Written exercise: Rescale the coordinates in the answers by 0.75, rounding each to a whole number with halves going up. Rewrite the rows starting with the line containing "The image size" and going on through the line containing "(x=995, y=47)", keeping all other text unchanged and leaving out the pictures.

* start Exercise data *

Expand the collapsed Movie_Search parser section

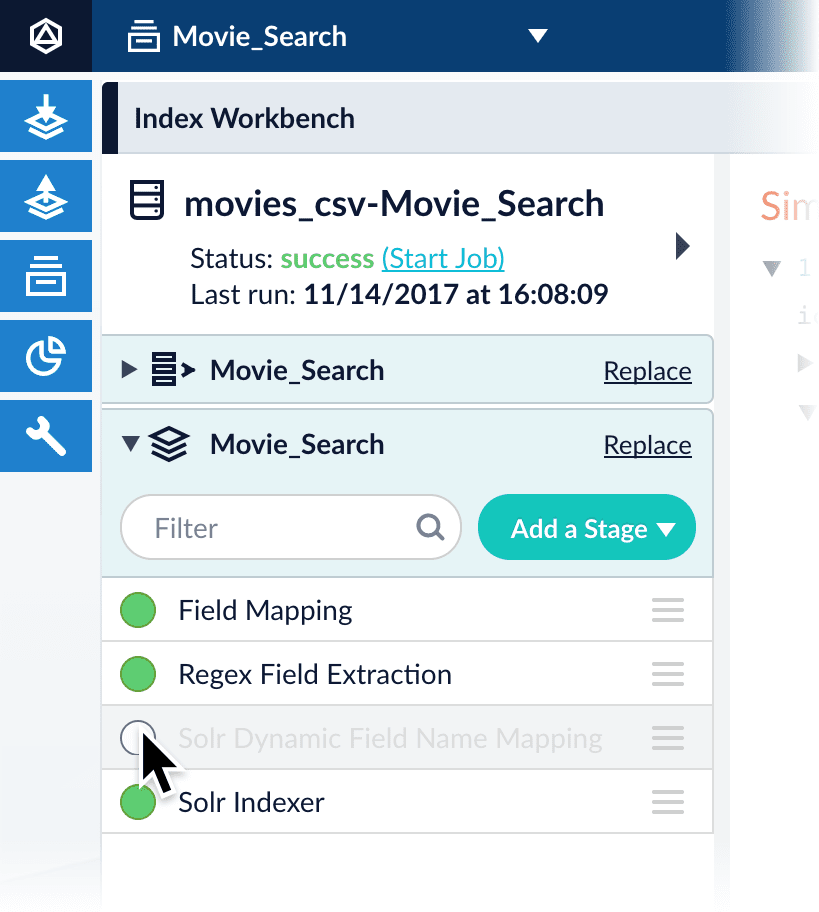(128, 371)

* end Exercise data *
* start Exercise data *

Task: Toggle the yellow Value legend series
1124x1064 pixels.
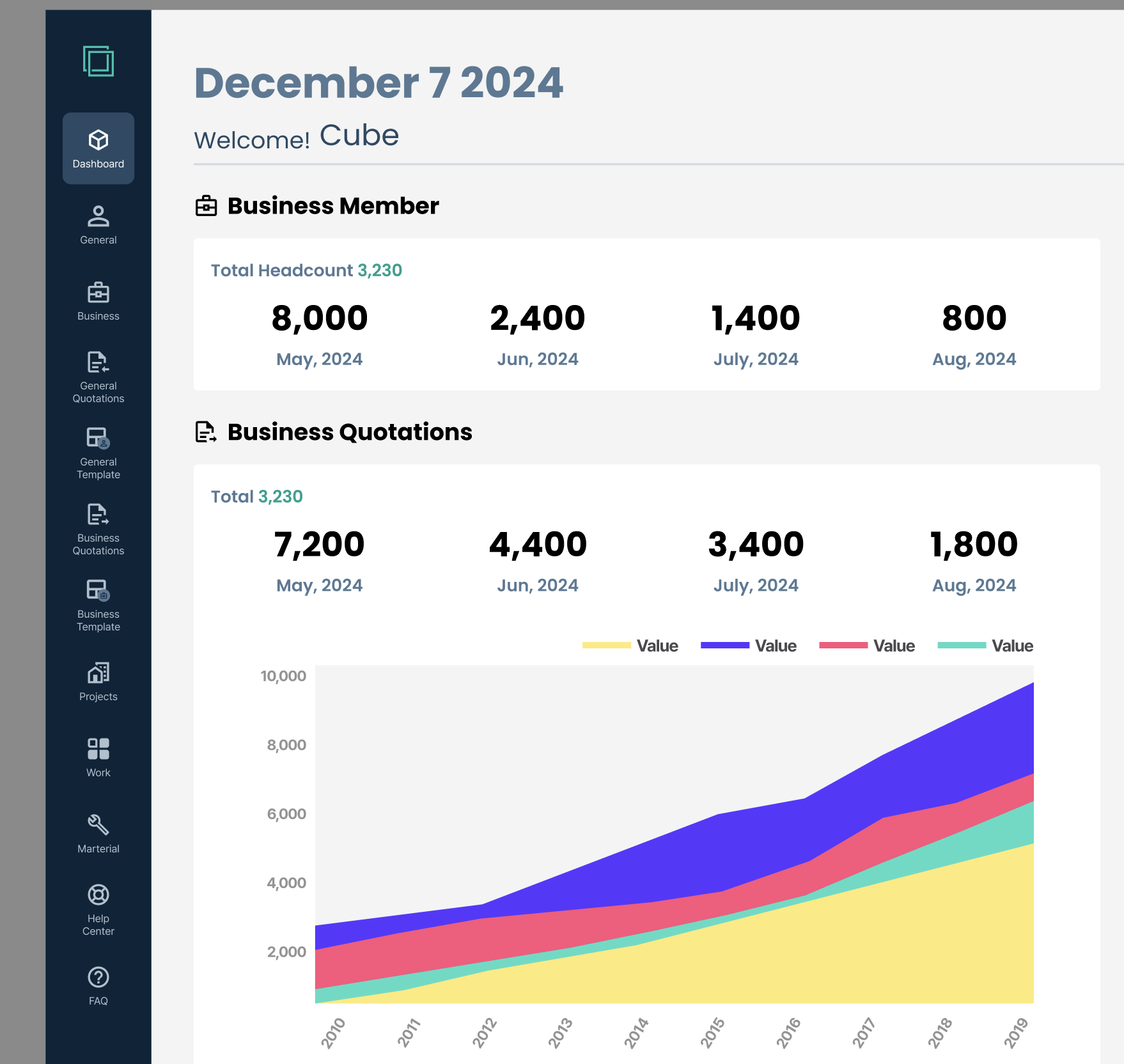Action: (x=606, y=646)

* end Exercise data *
* start Exercise data *

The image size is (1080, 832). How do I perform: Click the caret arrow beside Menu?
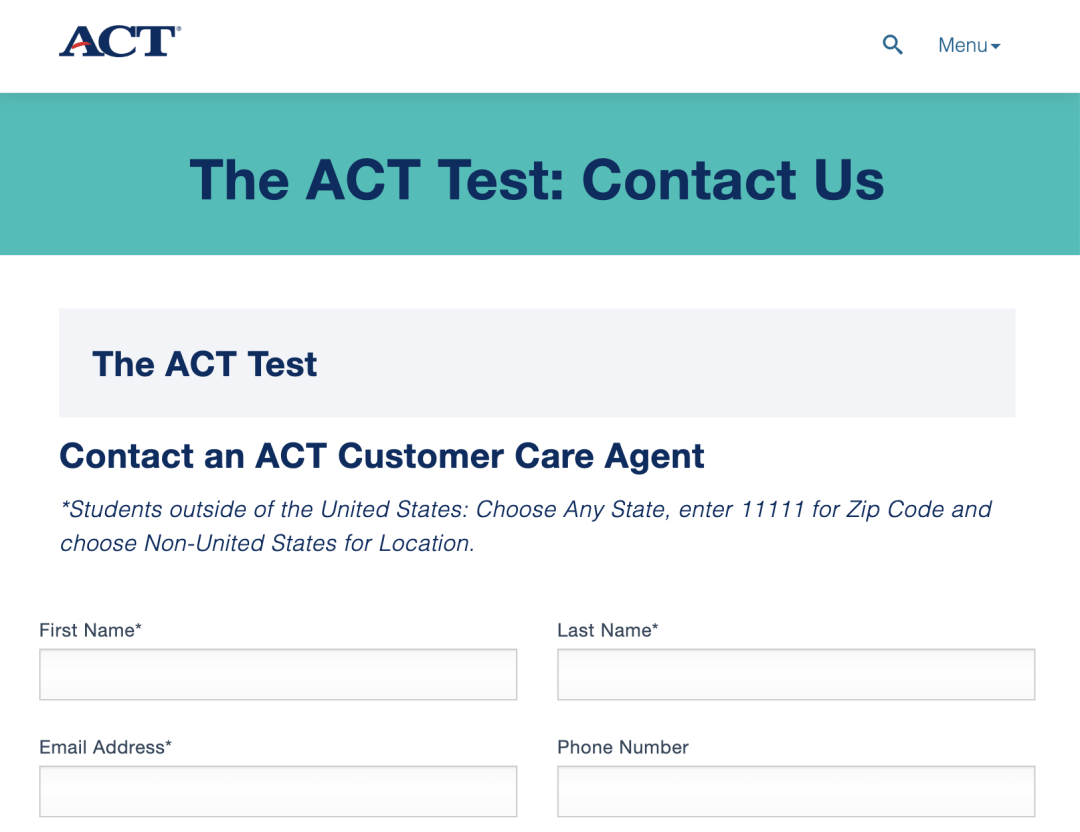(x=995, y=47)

* end Exercise data *

Output for this exercise:
The image size is (1080, 832). How do I perform: Click the caret arrow beside Menu?
(x=746, y=35)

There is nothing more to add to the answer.